Few managers take formalised approaches to fostering emotional intelligence (EQ) at work, according to research from Lee Hecht Harrison Penna

Managers were found to highly prize traits of emotional intelligence, however. When asked about the most important qualities in an employee, just 13% of managers cited experience and 11% said education. Instead managers favoured trustworthiness (39%), flexibility (28%), confidence (27%) and resilience (27%).

However, despite this, the research showed that many struggle to formalise the nurturing of these traits, with most (68%) admitting that their organisations do not have formal guidelines for identifying and cultivating EQ. Only 42% of managers said their employers actually provide training around this.

More than half (54%) said that measuring emotional intelligence as part of personal development plans would be valuable. Most (57%) thought that the highest-performing members of their team display high EQ.

Burak Koyuncu, workforce solutions director at Lee Hecht Harrison Penna, told HR magazine that he recognises the concept of emotional intelligence is often vague, making it difficult to quantify. "There are a couple of reasons HR professionals may not be implementing formal processes around EQ, as much as they may see the value of it in the workplace.
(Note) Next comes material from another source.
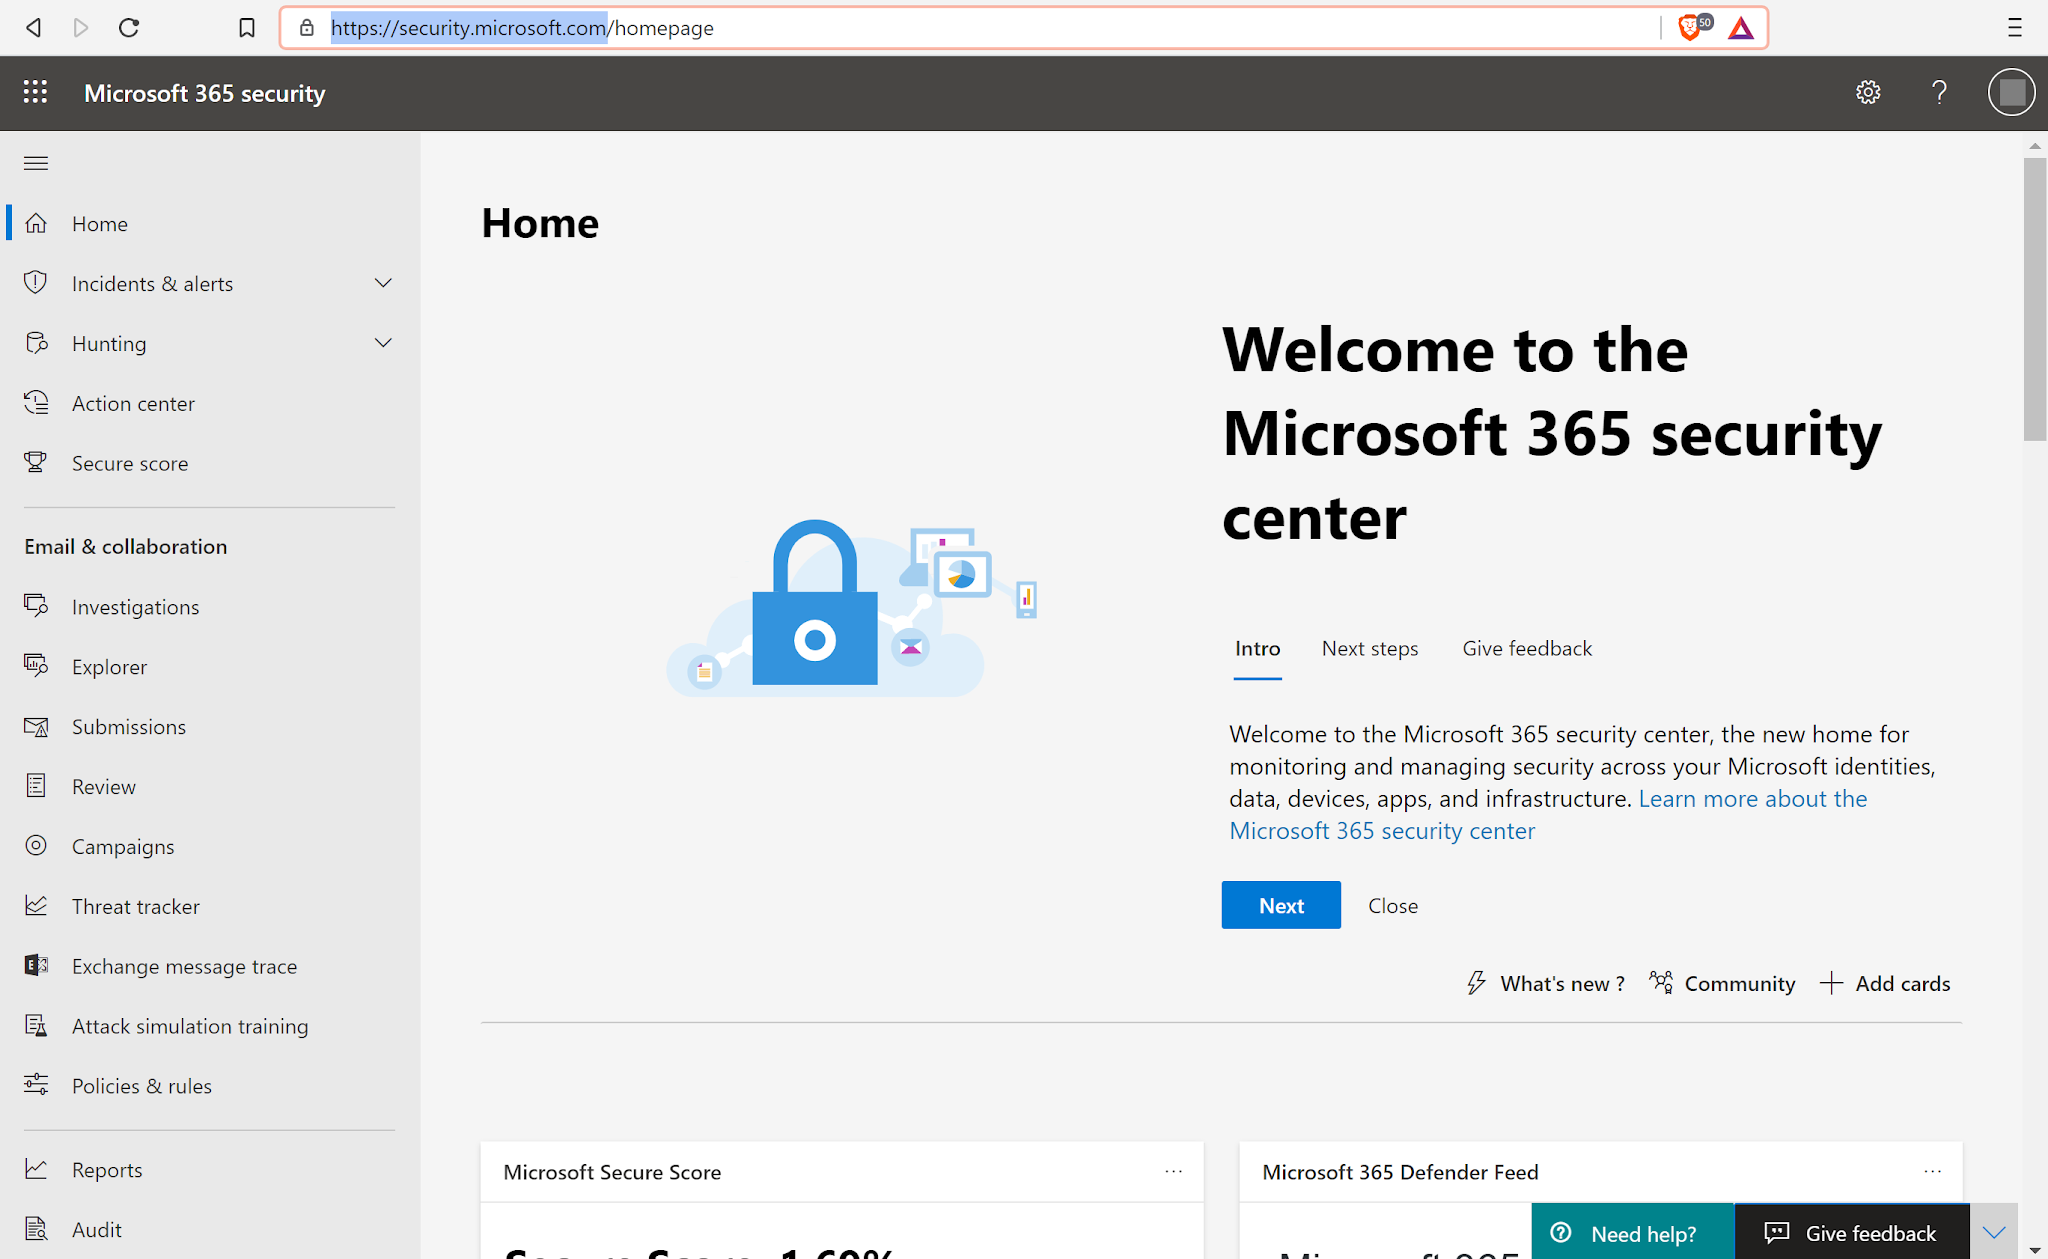Open the Action center icon
The height and width of the screenshot is (1259, 2048).
pos(36,402)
It’s a difficult concept to define, never mind create a formal structure around," he said.

"Furthermore, given the intangible nature of the construct, it can be difficult to track ROI on these types of interventions... It can be very difficult for HR to focus attention onto areas that are still often viewed by the business as ‘soft’ skills or ‘nice to have’ rather than being seen as an integral part of the business’ DNA."

Koyuncu added that it can be hard to differentiate between genuinely positive characteristics and superficial charm. "[It is important] not to buy into the myth that the ‘gut feel’ of the hiring manager is the best predictor of job success – or that as an interviewer one can ‘read’ people or ‘know’ them in a short space of time," he said.

"‘Gut feel’ is likely to simply be unconscious bias and those who interview may well not always be the most emotionally intelligent – quite the opposite if one remembers that among the symptoms of psychopathy are superficial charm and grandiosity, which can be read as confidence."

Instead, interviews should be structured and recruitment and promotion decisions should include psychometric testing, he said: "Rigorous selection and assessment methods are crucial for the identification of any critical attributes or behaviours. A mix of psychometrics, behavioural observations – for example a role play in which the candidate has to diffuse conflict – and structured behavioural interviews will significantly enhance the likelihood of accurately identifying a candidate’s level of emotional intelligence.

"The best behavioural indicators of emotional intelligence are showing humility by being open about one’s own gaps in knowledge or skill, inviting others’ contributions and actively listening to them, having the courage to back oneself and make decisions even in uncertain contexts, and taking ownership when those might go wrong," he added.

Lee Hecht Harrison Penna surveyed 500 employees with management responsibilities, including middle management, department management, senior management, directors, managing directors and C-suite personnel.